Exactly as written, copy every line from the one containing "You are a GUI" through the end of the records, with the pictures left out.

(Stored items)
Segment Open

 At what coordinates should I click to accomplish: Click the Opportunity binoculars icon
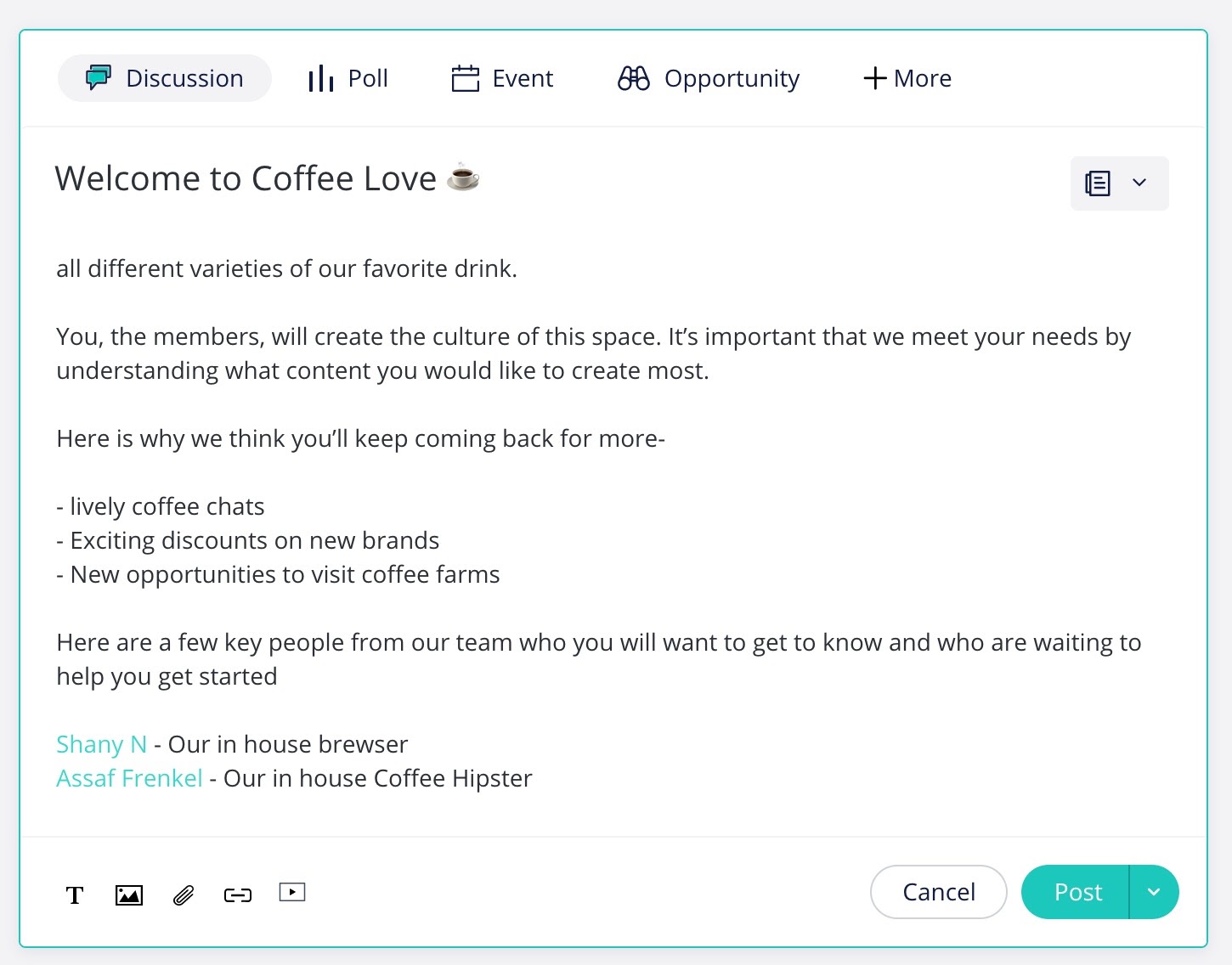634,78
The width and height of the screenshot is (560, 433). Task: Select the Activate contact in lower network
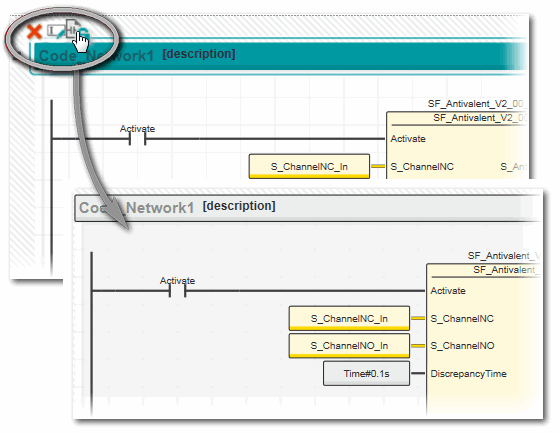(178, 287)
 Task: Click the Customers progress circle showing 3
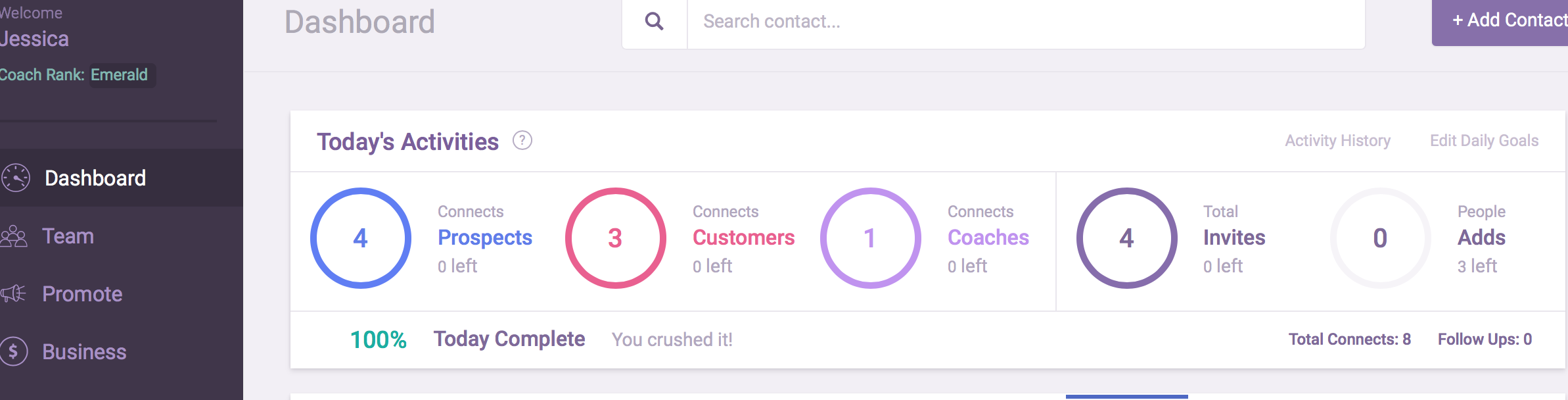pyautogui.click(x=616, y=238)
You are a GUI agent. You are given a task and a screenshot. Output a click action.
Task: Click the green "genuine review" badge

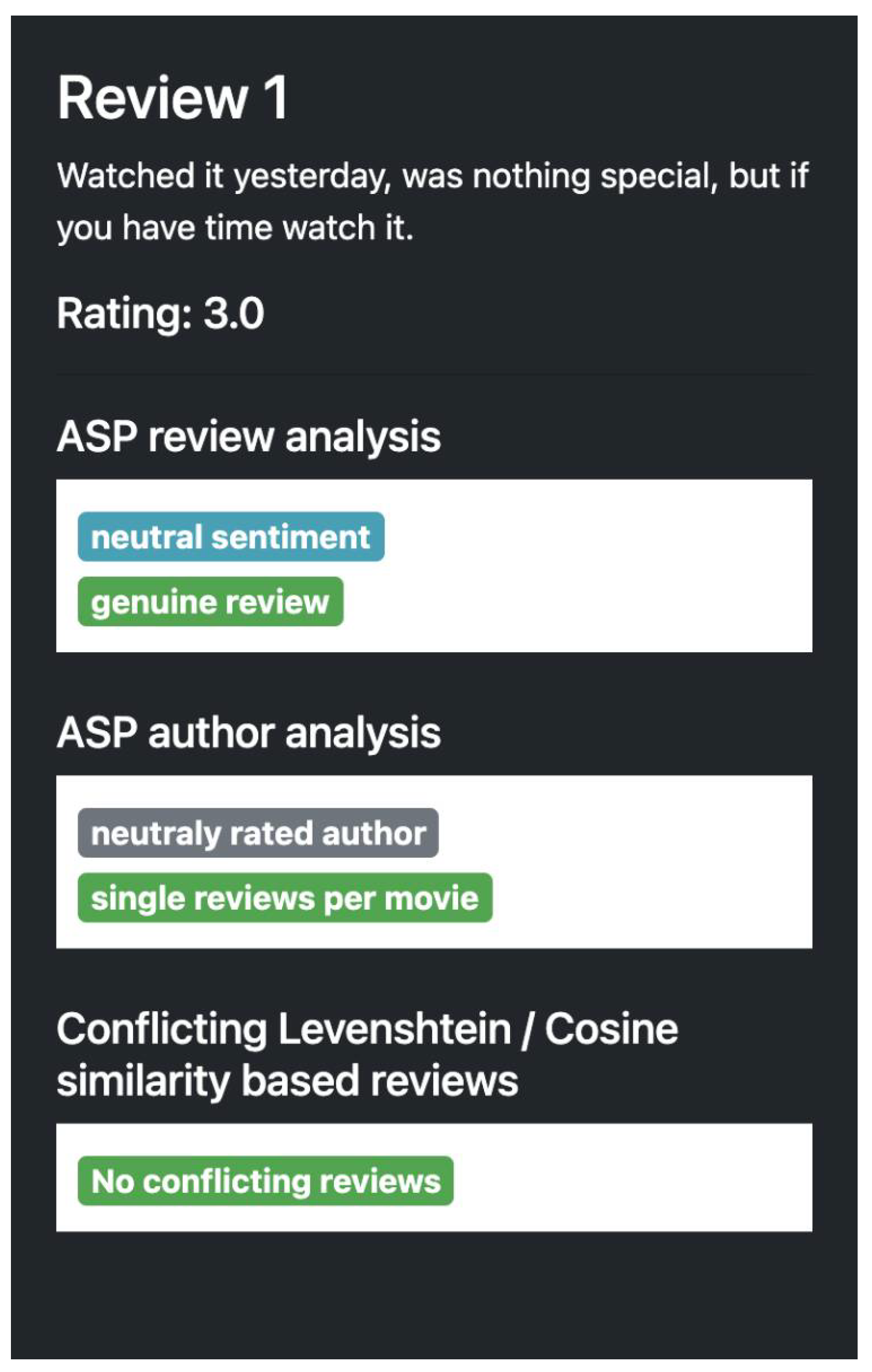tap(210, 602)
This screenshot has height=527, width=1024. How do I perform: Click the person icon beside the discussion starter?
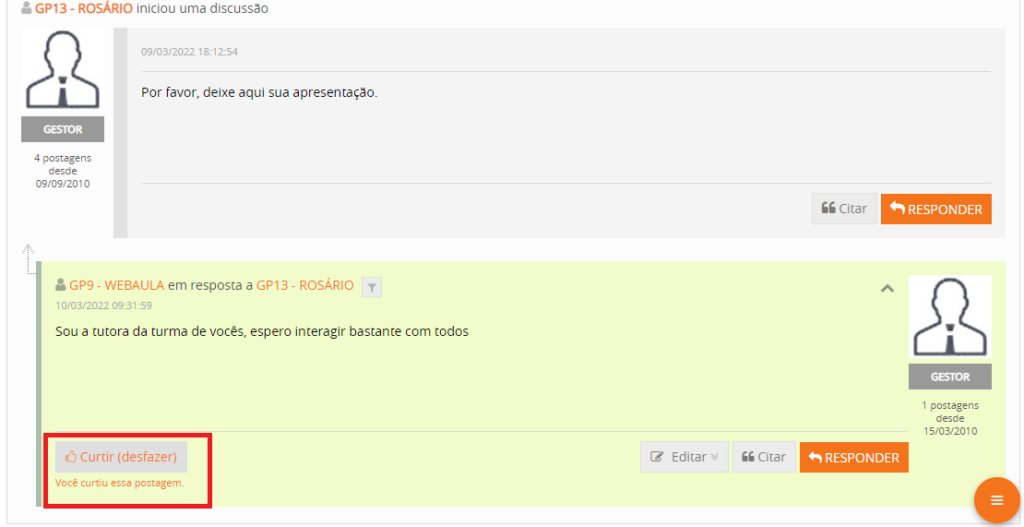(27, 8)
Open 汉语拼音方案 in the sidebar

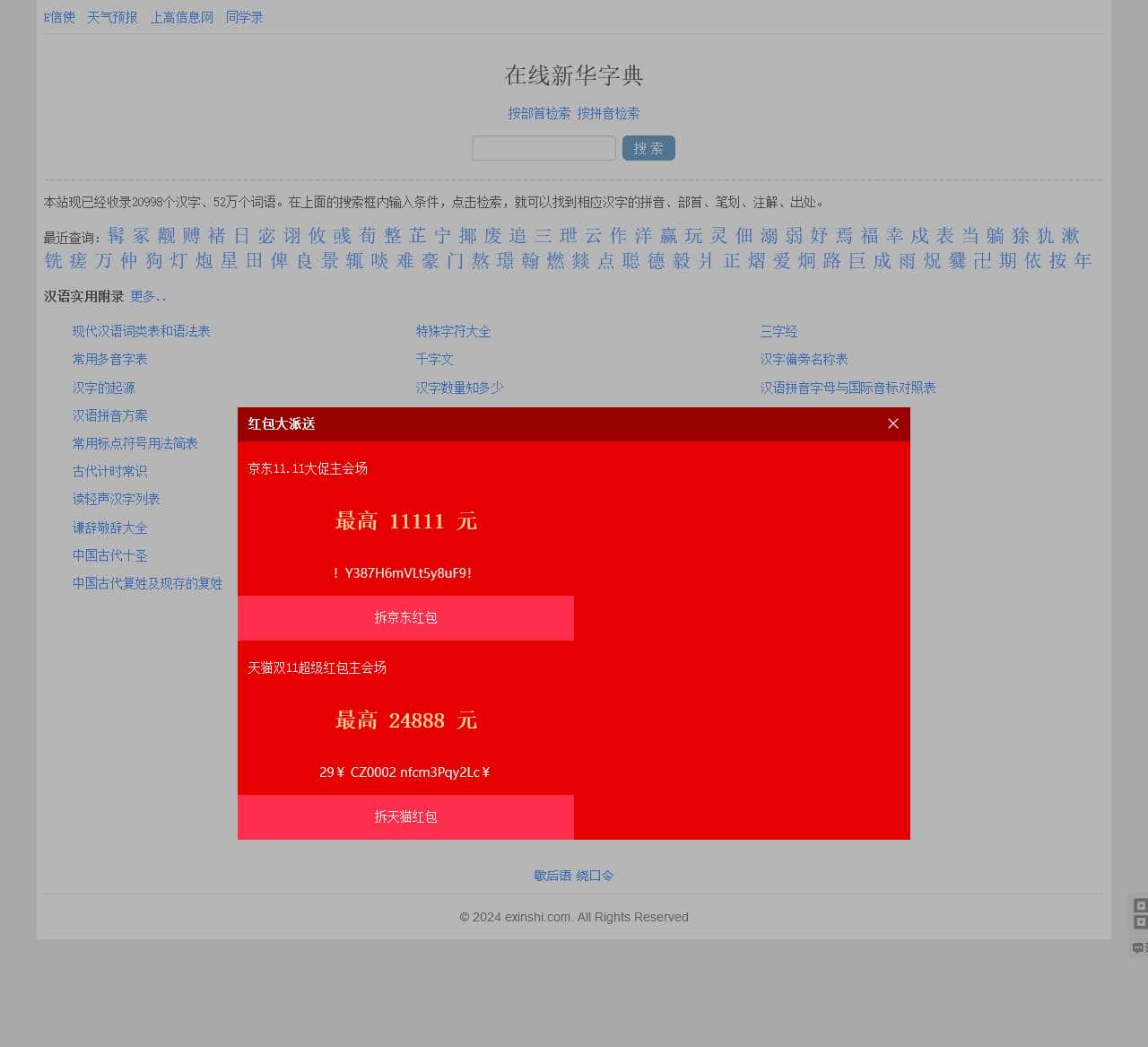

Segment Closed

• Completed task
You are a GUI agent. You are given a task and a screenshot. Output a click action.
Task: Click the green "genuine review" badge

tap(210, 602)
This screenshot has height=527, width=1024. How do I perform: Click the person icon beside the discussion starter?
(27, 8)
Open 汉语拼音方案 in the sidebar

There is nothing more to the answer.